- [ASSIGNMENT]
Repeat the data exactly as it appears.
(EXTRACTED DATA begins)
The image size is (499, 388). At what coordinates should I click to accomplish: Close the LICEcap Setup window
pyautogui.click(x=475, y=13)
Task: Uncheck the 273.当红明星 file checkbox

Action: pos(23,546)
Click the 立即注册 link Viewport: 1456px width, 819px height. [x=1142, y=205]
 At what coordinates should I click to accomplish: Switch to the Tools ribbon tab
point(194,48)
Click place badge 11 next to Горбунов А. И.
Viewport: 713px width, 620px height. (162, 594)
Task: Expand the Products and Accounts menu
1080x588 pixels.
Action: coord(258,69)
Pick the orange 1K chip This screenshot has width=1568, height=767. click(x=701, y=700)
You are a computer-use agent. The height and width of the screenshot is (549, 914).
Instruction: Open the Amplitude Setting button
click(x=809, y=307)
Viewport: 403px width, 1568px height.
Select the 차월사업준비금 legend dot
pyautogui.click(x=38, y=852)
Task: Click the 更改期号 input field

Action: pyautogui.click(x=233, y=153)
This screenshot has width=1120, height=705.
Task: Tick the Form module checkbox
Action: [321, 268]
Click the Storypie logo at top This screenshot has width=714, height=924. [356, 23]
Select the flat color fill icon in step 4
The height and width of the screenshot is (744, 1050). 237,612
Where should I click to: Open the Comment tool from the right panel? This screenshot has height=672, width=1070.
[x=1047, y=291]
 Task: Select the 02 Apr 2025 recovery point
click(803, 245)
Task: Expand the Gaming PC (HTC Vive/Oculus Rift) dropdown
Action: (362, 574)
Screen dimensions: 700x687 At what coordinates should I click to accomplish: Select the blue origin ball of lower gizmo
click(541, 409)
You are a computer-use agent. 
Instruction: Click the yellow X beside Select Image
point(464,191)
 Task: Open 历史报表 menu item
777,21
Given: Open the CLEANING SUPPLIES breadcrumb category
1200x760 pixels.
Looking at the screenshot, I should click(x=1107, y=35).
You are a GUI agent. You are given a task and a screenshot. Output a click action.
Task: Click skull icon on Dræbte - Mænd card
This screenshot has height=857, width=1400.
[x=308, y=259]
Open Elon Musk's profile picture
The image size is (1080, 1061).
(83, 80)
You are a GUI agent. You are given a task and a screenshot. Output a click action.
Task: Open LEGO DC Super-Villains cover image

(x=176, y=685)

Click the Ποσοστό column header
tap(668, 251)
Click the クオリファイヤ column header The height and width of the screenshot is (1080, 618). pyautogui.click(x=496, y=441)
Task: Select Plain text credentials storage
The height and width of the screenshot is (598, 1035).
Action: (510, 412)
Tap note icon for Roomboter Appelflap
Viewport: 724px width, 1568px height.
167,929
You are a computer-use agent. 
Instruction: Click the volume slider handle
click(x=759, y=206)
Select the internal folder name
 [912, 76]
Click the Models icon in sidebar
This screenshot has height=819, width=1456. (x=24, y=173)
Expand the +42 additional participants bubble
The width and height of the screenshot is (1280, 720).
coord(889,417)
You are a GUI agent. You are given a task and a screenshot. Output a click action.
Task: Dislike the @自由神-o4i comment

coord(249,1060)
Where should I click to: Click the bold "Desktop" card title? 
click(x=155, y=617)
(EXTRACTED DATA ends)
- [YOUR RESPONSE]
The image size is (499, 388). At what coordinates should I click to accomplish: Close the LICEcap Setup window
pyautogui.click(x=475, y=13)
Task: Uncheck the 273.当红明星 file checkbox

Action: pos(23,546)
Click the 立即注册 link Viewport: 1456px width, 819px height. [x=1142, y=205]
 At what coordinates should I click to accomplish: Switch to the Tools ribbon tab
point(194,48)
Click place badge 11 next to Горбунов А. И.
Viewport: 713px width, 620px height. (162, 594)
Task: Expand the Products and Accounts menu
1080x588 pixels.
Action: coord(258,69)
Pick the orange 1K chip This screenshot has width=1568, height=767. click(x=701, y=700)
You are a computer-use agent. The height and width of the screenshot is (549, 914).
Instruction: Open the Amplitude Setting button
click(x=809, y=307)
Viewport: 403px width, 1568px height.
Select the 차월사업준비금 legend dot
pyautogui.click(x=38, y=852)
Task: Click the 更改期号 input field

Action: pyautogui.click(x=233, y=153)
This screenshot has width=1120, height=705.
Task: Tick the Form module checkbox
Action: [321, 268]
Click the Storypie logo at top This screenshot has width=714, height=924. [356, 23]
Select the flat color fill icon in step 4
The height and width of the screenshot is (744, 1050). 237,612
Where should I click to: Open the Comment tool from the right panel? This screenshot has height=672, width=1070.
[x=1047, y=291]
 Task: Select the 02 Apr 2025 recovery point
click(803, 245)
Task: Expand the Gaming PC (HTC Vive/Oculus Rift) dropdown
Action: (362, 574)
Screen dimensions: 700x687 At what coordinates should I click to accomplish: Select the blue origin ball of lower gizmo
click(541, 409)
You are a computer-use agent. 
Instruction: Click the yellow X beside Select Image
point(464,191)
 Task: Open 历史报表 menu item
777,21
Given: Open the CLEANING SUPPLIES breadcrumb category
1200x760 pixels.
Looking at the screenshot, I should click(x=1107, y=35).
You are a GUI agent. You are given a task and a screenshot. Output a click action.
Task: Click skull icon on Dræbte - Mænd card
This screenshot has height=857, width=1400.
[x=308, y=259]
Open Elon Musk's profile picture
The image size is (1080, 1061).
(83, 80)
You are a GUI agent. You are given a task and a screenshot. Output a click action.
Task: Open LEGO DC Super-Villains cover image

(x=176, y=685)

Click the Ποσοστό column header
tap(668, 251)
Click the クオリファイヤ column header The height and width of the screenshot is (1080, 618). pyautogui.click(x=496, y=441)
Task: Select Plain text credentials storage
The height and width of the screenshot is (598, 1035).
Action: (510, 412)
Tap note icon for Roomboter Appelflap
Viewport: 724px width, 1568px height.
167,929
You are a computer-use agent. 
Instruction: Click the volume slider handle
click(x=759, y=206)
Select the internal folder name
 [912, 76]
Click the Models icon in sidebar
This screenshot has height=819, width=1456. (x=24, y=173)
Expand the +42 additional participants bubble
The width and height of the screenshot is (1280, 720).
coord(889,417)
You are a GUI agent. You are given a task and a screenshot. Output a click action.
Task: Dislike the @自由神-o4i comment

coord(249,1060)
Where should I click to: Click the bold "Desktop" card title? 
click(x=155, y=617)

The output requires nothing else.